Kakakhels are the descendants of an individual, Syed Kasteer Gul who was a famous Muslim scholar. Syed Kasteer Gul belonged to Nowshehra of present-day Pakistan and was popular with the name "Kaka Sahib" in the local Pathan community. His descendants later on spread across Nowshehra, Swabi, Karak.

Others tribes
There are various others small tribes and families like Tharkan Carpenter, Lohar Blacksmith, Parachas, Mochi Shoemakers migrated to village dandoqa from various areas of Khyber Pakhtunkhwa in search of bread and butter and safe life for their families. All the tribes and families have great respect in the eyes of the leading families. 
All small tribes, families respect the elders of the village. and always ask the elders of big families for any problem they are facing in the village.

Education ratio
the education ratio is quite low in the area as majority of the peoples are poor and cannot afford the education expenses of their children. But still a tide of awareness in the peoples is seen especially in all tribes of the village. About 33% of the total village population is literate.

Agricultural status
In agricultural field, the major crops like Wheat, Tobacco, Maize, Sunflower, Rice, Sugar cane, Mustard, Potatoes, and all types of vegetables are cultivated here.

Culture
The common Peoples of Dandoqa, live a traditional life dominated by Pakhtoon Culture. Education has recently made growth in this village. The most of the common people of this village affiliated to Awami National Party, Pakistan Muslim League, Pakistan People Party, Pakistan Tehreek e Insaf, Jamiat Ulema e Islam. The educated class of these tribes are serving in respectable departments (Health, Judiciary, Business, Education, Engineering and Humanitarian Work).

Festivals
Religious festivals like Eid ul Fitar, Eid ul Azhaa and Eid e Melaad, Ramadan Mubarak are celebrated with religious zeal and passion. Other festivals and ceremonies like marriages, engagements, etc. are also celebrated with traditional pomp and show. Beating the drum (dholkey, in local dialect) has been one of the amazing trends followed up till now in marriage ceremonies.

Sports
In sports, Volley Ball and Cricket are the dominating games played in this village. Many young boys are today the players of volleyball for various teams like Pakistan Army, etc. Elders like to play cards in their local gathering houses called "Hujra".

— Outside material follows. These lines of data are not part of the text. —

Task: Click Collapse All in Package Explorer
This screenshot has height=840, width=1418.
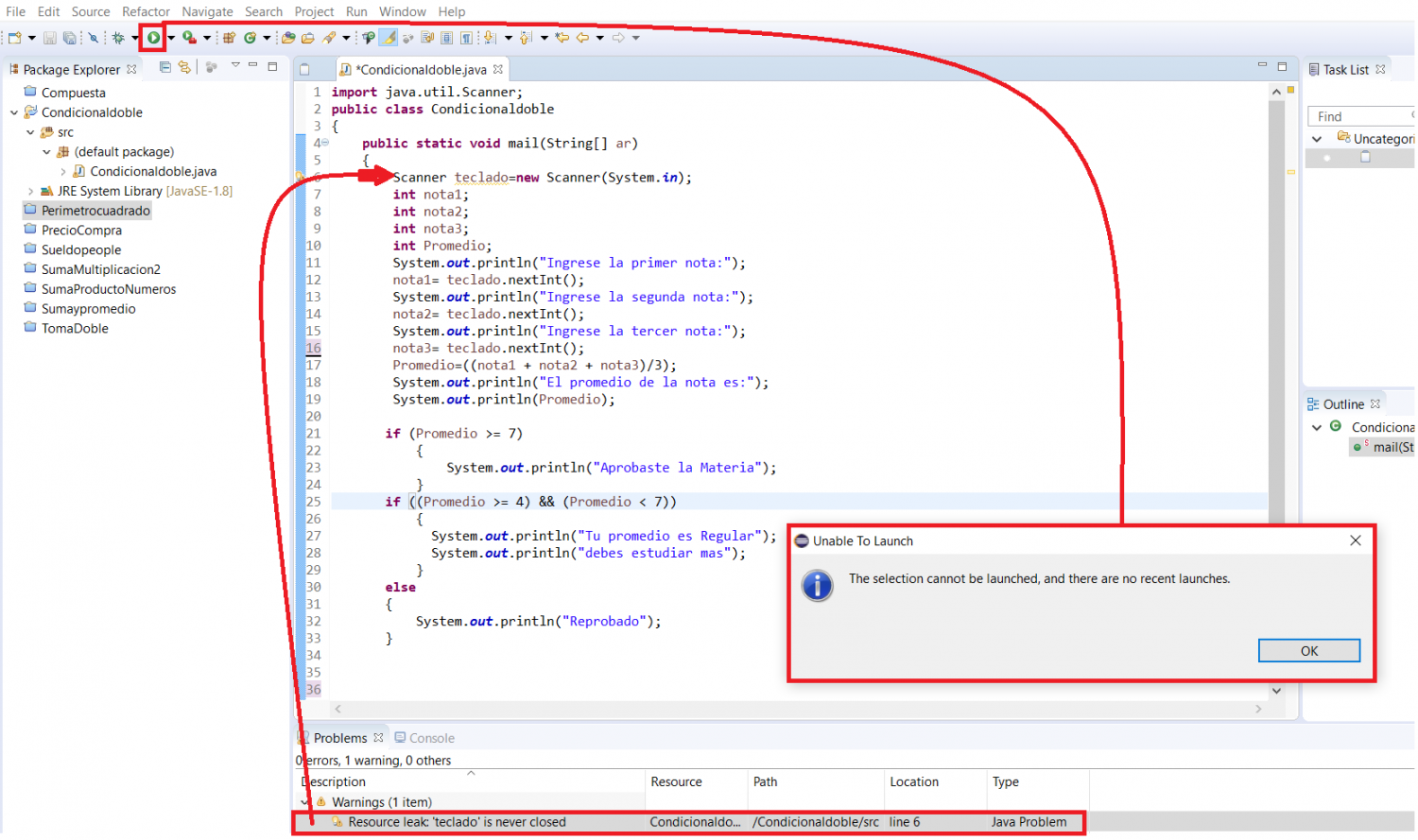Action: pyautogui.click(x=165, y=67)
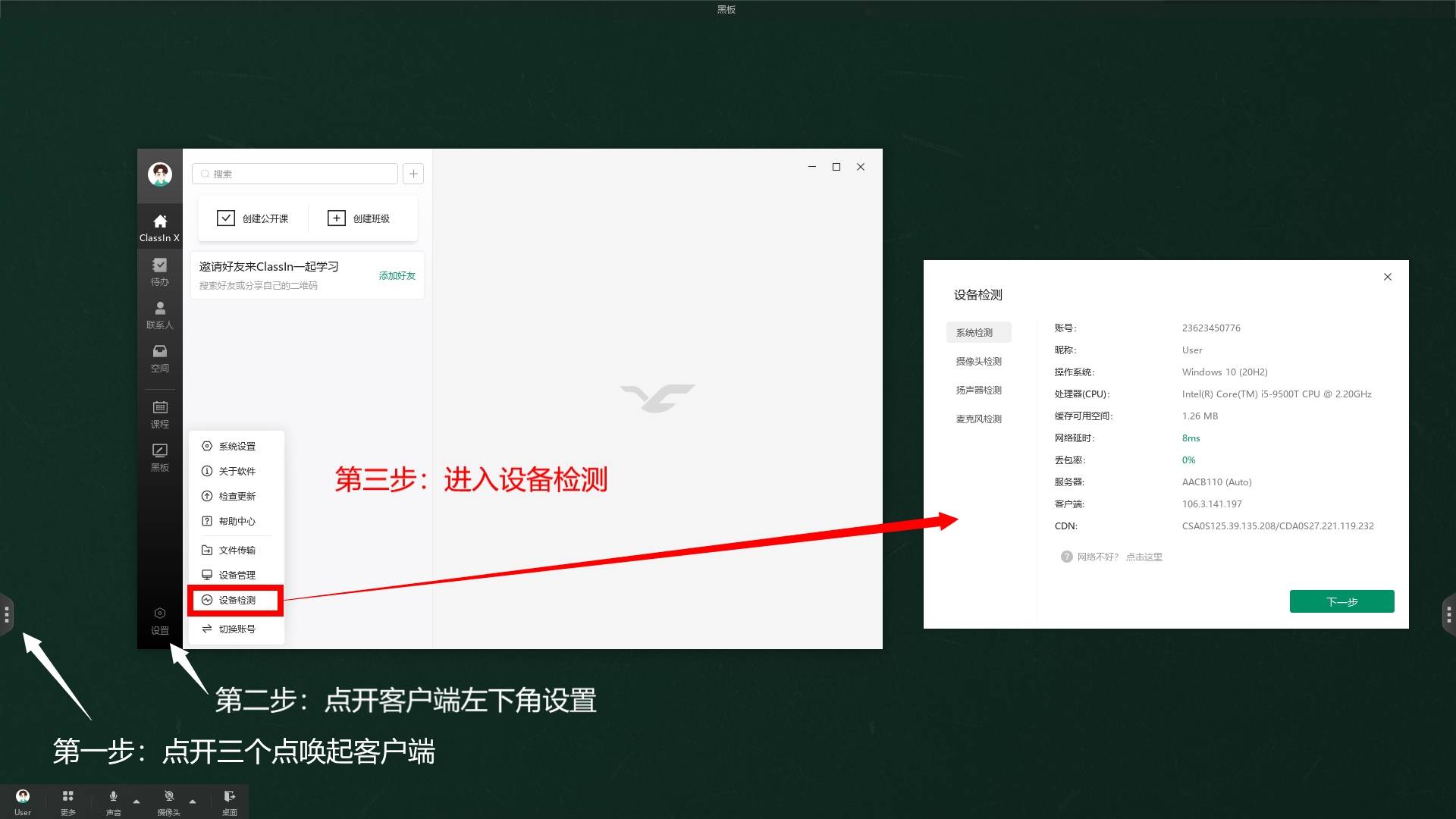This screenshot has width=1456, height=819.
Task: Click the 添加好友 link
Action: coord(397,275)
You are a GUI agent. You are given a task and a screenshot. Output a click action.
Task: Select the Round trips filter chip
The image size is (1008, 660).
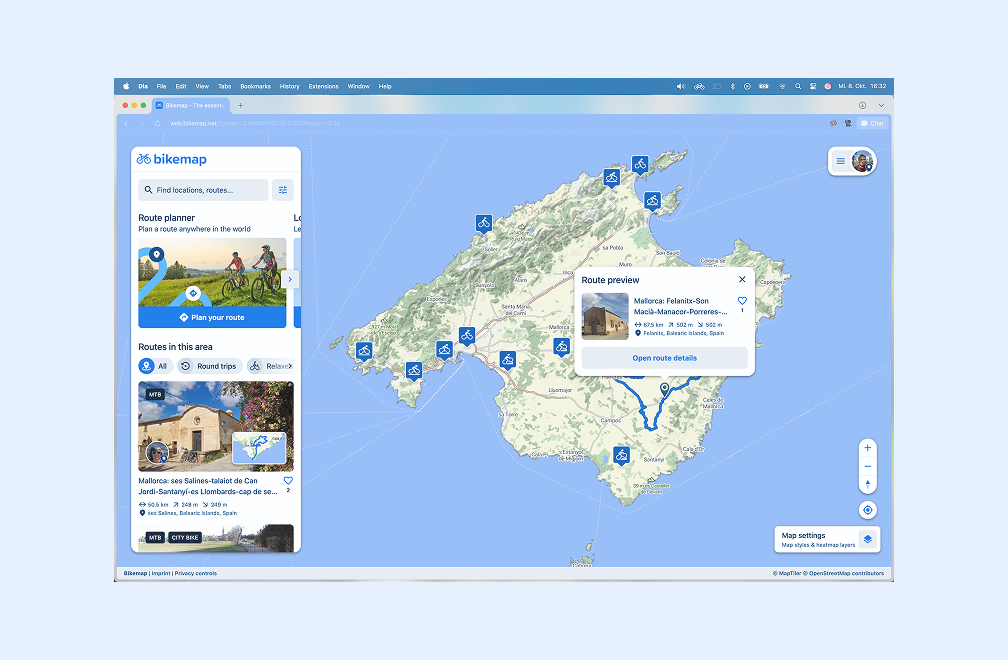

Common life of inhabitants
The people of Dandoka live a traditional rural life. Religious festivals like Eid ul Fitar, Eid ul Azhaa and Eid e Melaad are celebrated with religious zeal and passion. Other festivals and ceremonies like marriages, engagements, etc. are also celebrated with traditional pomp and show. Beating the drum (dholkey, in local dialect) has been one of the amazing trends followed up till now in marriage ceremonies.